PROBLEM TO WORK ON:
Revise the lines from the one holding "The height and" through the one holding "tap(1021, 123)", inclusive, swapping "magnifier" for "magnifying glass" and leaving everything else unchanged.

RECORDS PROVIDED:
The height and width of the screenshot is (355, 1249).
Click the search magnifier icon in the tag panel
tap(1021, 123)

* * *

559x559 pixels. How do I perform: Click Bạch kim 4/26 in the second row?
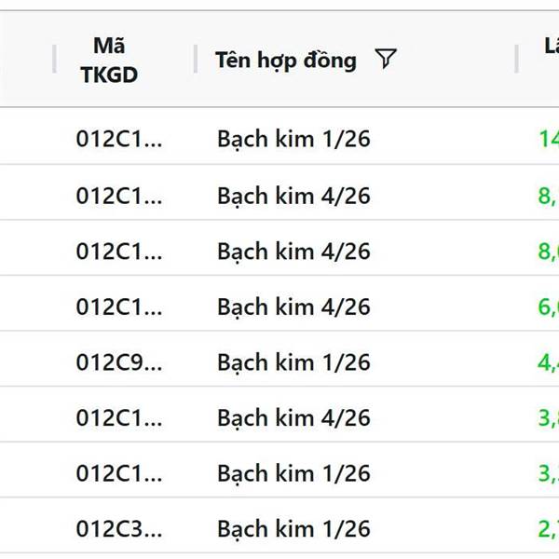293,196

SOLVED EXERCISE:
The height and width of the screenshot is (355, 1249).
Click the search magnifying glass icon in the tag panel
tap(1021, 123)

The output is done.